Ah, uhm, eh. Here is an oversimplified description written in plain english for which I'm probably going to be lynched by the techie wonks (mercy!). For power amps:
Class A: the working point of the electronics (full signal) is such that all power is dissipated in the amplifier itself, unless sound is produced in the speakers (or phones). If sound is produced, the electronics will dissipate the difference between the nominal power (plus losses) and the power delivered to the speakers. I.e. the higher the volume, the less heat the amplifier generates. Achievable (not guaranteed!) advantages: low distortion with relatively little feedback (that's a good thing), hence good transient response with low TID, *great* sound quality, no cross over distortion by design. Disadvantages: except for small power output, the amp is in fact a very expensive heating appliance most of the time; wasteful of energy; expensive.

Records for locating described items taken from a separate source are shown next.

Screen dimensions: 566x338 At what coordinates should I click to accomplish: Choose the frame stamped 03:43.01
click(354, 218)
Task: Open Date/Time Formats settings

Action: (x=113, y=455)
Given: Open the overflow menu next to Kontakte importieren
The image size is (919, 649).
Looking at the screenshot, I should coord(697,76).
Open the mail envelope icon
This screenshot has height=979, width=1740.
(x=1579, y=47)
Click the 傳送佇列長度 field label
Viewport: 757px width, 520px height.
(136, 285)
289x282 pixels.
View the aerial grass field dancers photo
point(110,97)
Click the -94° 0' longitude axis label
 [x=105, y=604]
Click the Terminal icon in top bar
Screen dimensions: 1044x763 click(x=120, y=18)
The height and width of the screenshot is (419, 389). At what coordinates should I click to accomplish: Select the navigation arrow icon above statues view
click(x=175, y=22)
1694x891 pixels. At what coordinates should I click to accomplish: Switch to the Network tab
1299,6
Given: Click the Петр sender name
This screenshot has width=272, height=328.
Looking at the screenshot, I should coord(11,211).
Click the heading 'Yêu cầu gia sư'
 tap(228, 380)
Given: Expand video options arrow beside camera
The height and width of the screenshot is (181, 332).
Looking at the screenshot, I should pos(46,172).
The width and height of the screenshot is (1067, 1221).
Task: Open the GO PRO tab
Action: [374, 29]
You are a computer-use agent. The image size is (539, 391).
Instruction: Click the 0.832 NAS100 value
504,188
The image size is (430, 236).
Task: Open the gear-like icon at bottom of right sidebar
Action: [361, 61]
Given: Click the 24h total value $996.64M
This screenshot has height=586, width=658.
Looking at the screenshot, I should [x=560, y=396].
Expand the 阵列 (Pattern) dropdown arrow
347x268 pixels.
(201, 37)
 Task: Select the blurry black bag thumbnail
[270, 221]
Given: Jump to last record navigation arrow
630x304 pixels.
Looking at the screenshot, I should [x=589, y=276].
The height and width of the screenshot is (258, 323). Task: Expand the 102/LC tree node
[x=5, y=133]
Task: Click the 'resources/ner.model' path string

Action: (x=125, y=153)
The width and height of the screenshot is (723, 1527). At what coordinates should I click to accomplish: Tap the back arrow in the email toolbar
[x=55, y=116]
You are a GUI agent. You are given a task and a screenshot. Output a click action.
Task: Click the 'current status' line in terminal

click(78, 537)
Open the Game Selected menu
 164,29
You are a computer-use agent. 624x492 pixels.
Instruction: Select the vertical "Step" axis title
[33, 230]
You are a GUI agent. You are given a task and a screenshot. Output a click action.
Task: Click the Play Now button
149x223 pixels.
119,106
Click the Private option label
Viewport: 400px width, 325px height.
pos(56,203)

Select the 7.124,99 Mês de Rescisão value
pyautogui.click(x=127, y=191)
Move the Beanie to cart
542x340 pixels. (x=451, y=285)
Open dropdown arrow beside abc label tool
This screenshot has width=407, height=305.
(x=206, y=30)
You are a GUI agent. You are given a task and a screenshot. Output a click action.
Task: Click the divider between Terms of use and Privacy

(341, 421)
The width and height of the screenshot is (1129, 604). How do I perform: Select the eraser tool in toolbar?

Class B: in general, not an amp you want to use if you are frequenting this forum
because of cross-over distortion.
Class AB: like class A for low volume in the speakers, but for higher power/volume, the amp delivers to the speaker all the power, except for losses which it still dissipates. This is a popular desing as it offers the best bang for the quality watt when well designed. Achevable advantages: higher power rating, very good sound quality, usually cheaper to build than class A for same power, more efficient (not a heating appliance). Disadvantages: uh, it's not class A (but still can be very, very good).
Class C: see class B, only an awful lot worse. Efficient use of electricity. Lots of power for relatively little cost. Usually popular in RF (radio frequency) power applications.
Class D: switching amplifier. Ych, ugh, bleah! Very efficient, not for audio hi-fi.